Menanggapi keluhan mengenai rendahnya daya serap tenaga kerja lokal, Pemprov Kaltara melalui Disnakertrans menjadwalkan pembangunan Balai Latihan Kerja (BLK) pada tahun anggaran 2026. Fasilitas ini diproyeksikan menjadi pusat peningkatan kompetensi agar pekerja lokal mampu bersaing di sektor industri strategis.

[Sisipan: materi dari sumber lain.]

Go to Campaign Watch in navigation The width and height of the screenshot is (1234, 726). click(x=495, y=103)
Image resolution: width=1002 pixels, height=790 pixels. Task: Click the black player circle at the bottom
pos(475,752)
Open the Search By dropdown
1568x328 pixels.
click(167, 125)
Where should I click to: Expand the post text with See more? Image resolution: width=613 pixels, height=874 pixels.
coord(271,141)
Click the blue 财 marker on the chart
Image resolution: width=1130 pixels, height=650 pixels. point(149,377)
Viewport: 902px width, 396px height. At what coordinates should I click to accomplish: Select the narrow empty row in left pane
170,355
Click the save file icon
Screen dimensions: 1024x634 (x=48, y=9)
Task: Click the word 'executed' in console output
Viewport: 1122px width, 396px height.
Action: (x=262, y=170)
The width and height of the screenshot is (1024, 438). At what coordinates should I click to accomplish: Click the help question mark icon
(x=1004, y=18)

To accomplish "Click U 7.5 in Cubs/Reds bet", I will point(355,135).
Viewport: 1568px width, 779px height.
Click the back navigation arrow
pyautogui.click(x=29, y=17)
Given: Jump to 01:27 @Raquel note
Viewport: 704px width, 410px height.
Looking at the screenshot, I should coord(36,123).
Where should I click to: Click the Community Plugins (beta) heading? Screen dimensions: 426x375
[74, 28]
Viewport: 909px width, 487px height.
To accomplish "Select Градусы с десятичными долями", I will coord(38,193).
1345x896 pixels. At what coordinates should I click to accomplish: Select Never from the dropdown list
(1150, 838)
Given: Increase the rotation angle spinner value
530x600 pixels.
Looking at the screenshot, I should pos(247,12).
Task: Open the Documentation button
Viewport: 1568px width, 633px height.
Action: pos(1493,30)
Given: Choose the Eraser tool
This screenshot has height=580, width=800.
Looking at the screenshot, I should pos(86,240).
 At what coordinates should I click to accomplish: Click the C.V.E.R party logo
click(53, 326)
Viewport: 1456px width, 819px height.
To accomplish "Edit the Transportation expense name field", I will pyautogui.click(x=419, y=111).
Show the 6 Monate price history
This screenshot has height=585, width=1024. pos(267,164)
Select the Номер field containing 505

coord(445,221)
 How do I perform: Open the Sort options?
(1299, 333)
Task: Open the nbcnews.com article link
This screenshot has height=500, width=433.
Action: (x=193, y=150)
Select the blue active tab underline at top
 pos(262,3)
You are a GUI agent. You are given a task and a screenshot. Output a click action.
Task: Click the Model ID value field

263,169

Isu krusial lain yang mencuat dalam pertemuan tersebut adalah praktik outsourcing yang dinilai merugikan pekerja serta konflik lahan yang melibatkan masyarakat dengan pihak korporasi. DPRD Kaltara menyatakan akan membedah data secara sistematis agar kebijakan yang diambil tepat sasaran dan tidak menimbulkan masalah baru di kemudian hari.
Wakil Ketua I DPRD Kaltara, H. Muhammad Nasir, S.E., M.M., menambahkan bahwa kehadiran legislatif dalam RDP ini adalah bentuk tanggung jawab untuk memastikan kebijakan daerah benar-benar berpihak pada rakyat.
“Ini bagian dari tanggung jawab kami untuk memastikan kebijakan yang diambil benar-benar berpihak kepada masyarakat,” tegas Nasir.
Melalui hasil RDP ini, DPRD Kaltara berharap tercipta sinergi yang lebih kuat antara pemerintah, legislatif, dan elemen buruh. Fokus utama ke depan adalah menciptakan iklim investasi yang sehat namun tetap menjamin hak-hak dasar dan kesejahteraan para pekerja di Kalimantan Utara.